Snowflake, Matillion

This project focused on architecting and deploying a comprehensive data integration solution to establish a robust data pipeline between MySQL RDS and Snowflake. The initiative encompassed the complete ETL process: extracting operational data from the MySQL RDS source system, applying necessary transformations to ensure data quality and consistency, and loading the refined datasets into a dedicated source schema within Snowflake's cloud data platform. This end-to-end solution positioned the organization's data assets for advanced analytics and business intelligence initiatives.

Project 4

Data Analysis using Kafka & Python

Designed and implemented a comprehensive end-to-end data engineering solution for processing real-time stock market data streams using Apache Kafka. The project leveraged a diverse technology stack including Python for application development and data processing, Apache Kafka for distributed event streaming, and Amazon Web Services (AWS) for cloud infrastructure.

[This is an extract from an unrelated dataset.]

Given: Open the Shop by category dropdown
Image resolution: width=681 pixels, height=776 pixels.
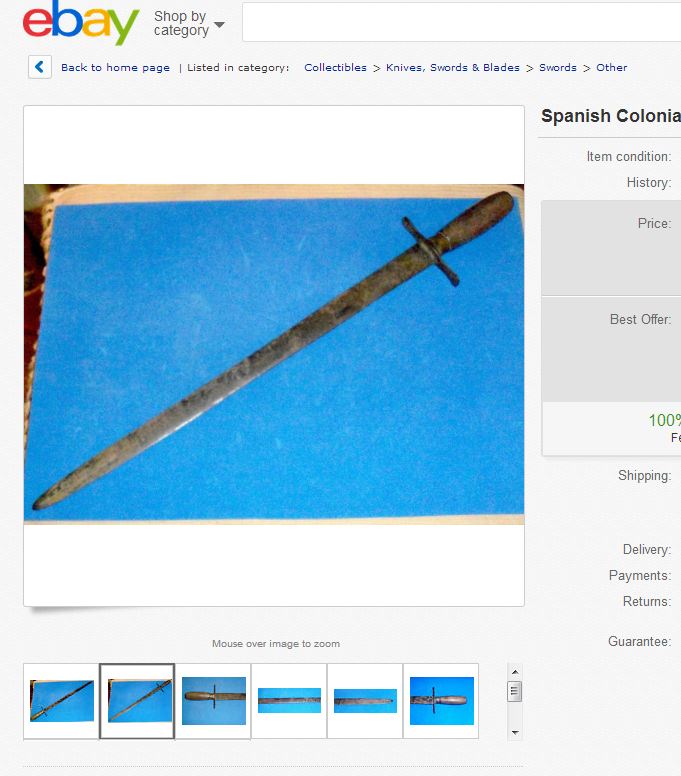Looking at the screenshot, I should pyautogui.click(x=189, y=23).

Key AWS components included AWS Glue for serverless ETL operations, Amazon Athena for SQL-based analytics, and additional AWS services for data storage and orchestration. This solution demonstrates proficiency in building scalable, real-time data pipelines capable of handling high-throughput financial data with low latency requirements.

Project 5

AWS, Snowflake, Matillion

Developed a comprehensive date dimension table utilizing a systematic, component-based approach within the data transformation pipeline. The solution leverages the Generate Sequence component to create a foundational integer series, configured through parameterized pipeline variables to ensure flexibility and reusability. The architecture incorporates two strategically positioned Calculator components: the first transforms the numeric sequence into standard calendar date attributes (year, month, day, quarter), while the second computes relative date calculations to support time-based analytics requirements. This implementation demonstrates proficiency in dimensional modeling and ETL design patterns, utilizing core transformation components including Generate Sequence, Calculator transformations, pipeline orchestration, and dynamic variable management.

Project 6

ETL AWS and Docker

Designed and implemented an automated ETL data pipeline leveraging Apache Airflow for workflow orchestration and scheduling. The solution extracts structured data on data engineering publications from Amazon's platform, applies necessary transformations to ensure data quality and consistency, and loads the refined datasets into a PostgreSQL relational database. The pipeline operates on a scheduled basis, enabling automated, recurring data extraction and synchronization at defined intervals. This project demonstrates expertise in building production-grade, orchestrated data workflows that ensure reliable and timely data availability for downstream analytics and reporting applications.

Project 7

Data Correlation in Python
with Kaggle

Conducted comprehensive data analysis on a movie industry dataset sourced from Kaggle, demonstrating advanced Python programming capabilities and analytical methodologies. The analysis was performed within a Jupyter Notebook environment, leveraging industry-standard libraries including Pandas for data manipulation and transformation, Seaborn for statistical visualization, and Matplotlib for custom graphical representations. This project showcases proficiency in exploratory data analysis (EDA), data cleaning, statistical interpretation, and effective data storytelling through visualization techniques applied to real-world entertainment industry data.